South Africa’s mining industry is in for a tough time if the new proposed Mining Charter (Mining Charter III) is any indication of the direction of mining policy, the Institute of Race Relations (IRR) said on Tuesday.
“Despite some improvements over the version produced to widespread dismay in 2017, [Mining Charter III] does not provide a framework for a competitive and sustainable industry,” the IRR said in a statement.
“The framework the draft charter creates will inevitably hold the mining industry back. The upshot will be a missed opportunity, as South Africa sits atop a multi-trillion rand mineral endowment, but is unable fully to utilise it owing to poorly conceived policy.”
The IRR said the country’s mining industry has a crucial role to play in leading economic growth. For the industry to play such a role, an environment is needed which makes investment attractive.
“The draft charter does little to create this environment,” said the IRR.
Minister of Mineral Resources Gwede Mantashe gazetted the draft Mining Charter on Friday. Members of the public have 30 days from the date of publication to submit comments.
On Sunday Mantashe said an upcoming mining summit in early July would help "sharpen" the charter, but likely not result in massive changes.
Free carry concerns
Of concern to the institute is the charter's proposed requirement that companies seeking new mining rights must cede 5% “free carry” to their employees and to communities.
Citing mining expert Peter Leon, the IRR said such a requirement would likely render marginal mining projects uneconomic for shareholders.
The draft Mining Charter III also proposes that, if the holder of a new mining right fails to pay dividends for five years, it must thereafter provide “trickle down” dividends to employees and communities. This must be calculated as 1% of EBITDA, or earnings before interest, tax, depreciation and amortisation.
The IRR cautioned that this proposed requirement will also likely add to the cost of conducting business. It added that paying such dividends to certain shareholders and not to others may contravene the Companies Act.
The IRR also pointed to what it termed “weighty demands” Mining Charter III would impose on mining companies to procure locally.
According to the charter, about 70% of capital and other mining goods must be purchased from South African manufacturers, while 80% of the services mines require must be supplied by local companies.
“It is not clear whether such companies already exist sufficient to the industry’s demands and ‘establishing’ them may prove an additional cost,” the IRR pointed out.
It added that limiting foreign procurement may be contrary to South Africa's binding obligations under the World Trade Organisation's General Agreement on Tariffs and Trade.

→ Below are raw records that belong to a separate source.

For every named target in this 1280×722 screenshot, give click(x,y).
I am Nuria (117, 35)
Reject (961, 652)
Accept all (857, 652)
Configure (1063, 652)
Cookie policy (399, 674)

Mining Charter III also proposes that foreign suppliers – from whom 30% of mining goods and 20% of services may be purchased - must contribute 0.5% of their annual turnover from their local mining companies to the Mandela Mining Precinct for research.
The IRR believes this 0.5% levy is in truth a tax, which the mining minister has no authority to impose as only Parliament can do so.
“Taken together, these measures impose burdens on the mining industry that largely overshadow the relief granted by the charter’s recognition of empowerment deals that reached the 26% target before BEE beneficiaries sold out,” said the IRR.
Mantashe, meanwhile, has argued that the new charter would ensure that mineworkers and mining communities reap the benefits of mining companies' operations, while shielding companies from unnecessary volatility.